Le premier tour avait lieu un dimanche, le 13 octobre. J’avais
déjà un médaillé potentiel dans ma série, la deuxième de neuf courses, l’Américain
James Hines, qui avait été le premier à franchir la barrière symbolique des 10”
lors des championnats des États-Unis, lors des sélections pour Mexico. Et je
termine immédiatement derrière lui, dans le même temps, en 10”2. Les autres
concurrents étaient moins connus.
À ce niveau, déjà le meilleur niveau en principe, parce
qu’on n’a pas le droit à l’erreur, surtout quand on a l’objectif d’aller
jusqu’en finale, mon état d’esprit était surtout de me qualifier pour le tour
suivant. Il fallait terminer dans les trois premiers pour aller en quarts de finale,
et les cinq meilleurs quatrièmes étaient repêchés. Ma deuxième place était donc
automatiquement qualificative.
En réalité, j’avais un statut d’outsider. Mais j’étais
conscient d’avoir ma chance, d’avoir un coup à jouer, comme on dit. Ce que le
premier tour me confirme, en réalité, puisque je suis très proche de Hines.
Le même jour, donc, je me présente au départ du deuxième
tour, un quart de finale en réalité. C’est évidemment plus sérieux, puisqu’un
écrémage a eu lieu. Il ne reste, il faut bien s’en rendre compte, que les
trente-deux meilleurs, qui sont à peu près les meilleurs du monde. Mais j’avais
confiance, et je croyais avoir de bonnes chances de franchir ce deuxième tour.
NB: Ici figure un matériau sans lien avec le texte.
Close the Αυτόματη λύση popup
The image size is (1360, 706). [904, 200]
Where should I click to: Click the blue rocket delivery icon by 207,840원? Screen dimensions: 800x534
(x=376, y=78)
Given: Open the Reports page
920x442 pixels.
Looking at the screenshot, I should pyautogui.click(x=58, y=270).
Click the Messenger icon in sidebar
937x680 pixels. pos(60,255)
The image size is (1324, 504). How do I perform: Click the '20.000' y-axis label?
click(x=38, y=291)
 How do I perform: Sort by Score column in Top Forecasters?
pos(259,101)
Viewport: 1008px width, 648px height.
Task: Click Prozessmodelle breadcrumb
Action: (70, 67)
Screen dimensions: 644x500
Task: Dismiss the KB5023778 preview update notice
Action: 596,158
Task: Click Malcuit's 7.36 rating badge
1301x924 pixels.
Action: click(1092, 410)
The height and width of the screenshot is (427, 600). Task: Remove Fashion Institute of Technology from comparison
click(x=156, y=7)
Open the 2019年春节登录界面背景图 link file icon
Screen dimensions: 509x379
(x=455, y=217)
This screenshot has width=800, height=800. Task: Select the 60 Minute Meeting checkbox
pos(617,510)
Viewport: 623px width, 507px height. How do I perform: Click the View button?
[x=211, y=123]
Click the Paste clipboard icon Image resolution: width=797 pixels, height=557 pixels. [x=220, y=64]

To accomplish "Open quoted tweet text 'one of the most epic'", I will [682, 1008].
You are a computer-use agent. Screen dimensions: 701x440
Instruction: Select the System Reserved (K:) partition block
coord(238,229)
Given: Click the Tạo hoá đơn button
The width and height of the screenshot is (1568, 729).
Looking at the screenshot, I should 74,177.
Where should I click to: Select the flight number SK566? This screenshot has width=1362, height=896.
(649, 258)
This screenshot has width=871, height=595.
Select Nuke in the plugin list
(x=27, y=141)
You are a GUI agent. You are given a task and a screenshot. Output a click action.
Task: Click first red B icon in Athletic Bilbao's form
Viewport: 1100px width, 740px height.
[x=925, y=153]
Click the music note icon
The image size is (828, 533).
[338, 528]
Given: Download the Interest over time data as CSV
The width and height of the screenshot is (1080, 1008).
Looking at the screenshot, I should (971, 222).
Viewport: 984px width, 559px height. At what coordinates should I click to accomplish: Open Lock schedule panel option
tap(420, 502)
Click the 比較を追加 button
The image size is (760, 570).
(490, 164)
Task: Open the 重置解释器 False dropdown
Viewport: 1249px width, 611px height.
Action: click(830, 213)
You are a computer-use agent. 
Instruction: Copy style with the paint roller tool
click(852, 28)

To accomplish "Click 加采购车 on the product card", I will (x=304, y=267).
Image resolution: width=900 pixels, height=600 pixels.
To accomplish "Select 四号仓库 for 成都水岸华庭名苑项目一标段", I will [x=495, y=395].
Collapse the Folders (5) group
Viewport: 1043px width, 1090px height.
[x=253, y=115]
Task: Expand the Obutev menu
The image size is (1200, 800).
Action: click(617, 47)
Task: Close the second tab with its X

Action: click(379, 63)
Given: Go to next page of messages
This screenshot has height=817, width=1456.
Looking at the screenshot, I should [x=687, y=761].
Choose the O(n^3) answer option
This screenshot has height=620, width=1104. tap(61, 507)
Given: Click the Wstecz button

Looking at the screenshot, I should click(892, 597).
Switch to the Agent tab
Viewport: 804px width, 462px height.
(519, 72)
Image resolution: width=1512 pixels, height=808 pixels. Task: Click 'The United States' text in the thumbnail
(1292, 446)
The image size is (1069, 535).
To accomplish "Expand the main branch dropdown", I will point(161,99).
Entre les deux courses, celle du matin et celle de
l’après-midi, le temps est court. Dès ma série terminée, je rentre pour
préparer le quart de finale. Il faut faire une séance de massage, récupérer, se
restaurer, recommencer l’échauffement. Tout cela constitue un enchaînement
assez contraignant. Il est indispensable d’être très organisé, de penser à la
circulation en ville, de tenir compte de tous les éléments, en réalité. On
n’est pas à la merci d’une petite erreur : un embouteillage imprévu, un
oubli d’équipement…
L’objectif, après avoir passé l’obstacle des séries, est de
refaire la même course à l’étape suivante, et en mieux si possible. Retrouver
sa bulle, à l’intérieur de laquelle rien ne peut m’arriver. Il n’était pas
question pour moi, en tout cas, de revivre sans cesse la course précédente, de
la ressasser si l’on peut dire, sinon pour comprendre les éventuelles erreurs
que j’ai pu commettre et qui, corrigées, me permettent de regarder en face le
prochain défi avec de meilleures chances de réussite. Le prochain défi, c’est
donc le quart de finale.
Avec, puisque je parlais d’erreurs et des corrections à y
apporter, la certitude que je pouvais mieux me relâcher. Il y a toujours un peu
de crispation, parce que l’enjeu est important. Mais il faut lutter contre
cette tentation naturelle. Lutter contre soi-même en se disant : ce n’est
qu’une course, il faut la faire comme elle est déjà faite dans la tête,
puisqu’il n’y a aucune raison de la faire autrement. Sinon que, peut-être, il
est possible de gagner un peu de temps au départ ou sur le finish. En tout cas,
les concurrents ne doivent pas impressionner, quand bien même on connaît leur
niveau – un haut niveau, cela va de soi en quart de finale olympique, confirmé
par leur propre qualification.
Je suis, à ce tour-là, dans la dernière course. Mais je ne
m’intéresse pas aux trois premières, je me concentre sur la mienne. Toujours
dans ma bulle. Je n’étais pas non plus très expansif, comme pouvaient l’être
certains Américains. Et je m’installe dans les starting blocks avec la
certitude que rien ne peut m’arriver. Avec, aussi, l’envie de gagner cette
course pour montrer, aux autres autant qu’à moi-même, que j’ai franchi une
étape. Parce que la journée se termine mais je sais qu’il y en aura une autre
demain…
Je me souviens évidemment moins bien du quart de finale que
des deux courses suivantes, parce que cette sorte d’entonnoir dans lequel on se
trouve à force de sélections de plus en plus difficiles génère aussi une
intensité qui va croissant.
En tout cas, je prends le départ pour gagner. Dans la même
course, il y a un autre Américain, Charles Greene, autre candidat à un podium.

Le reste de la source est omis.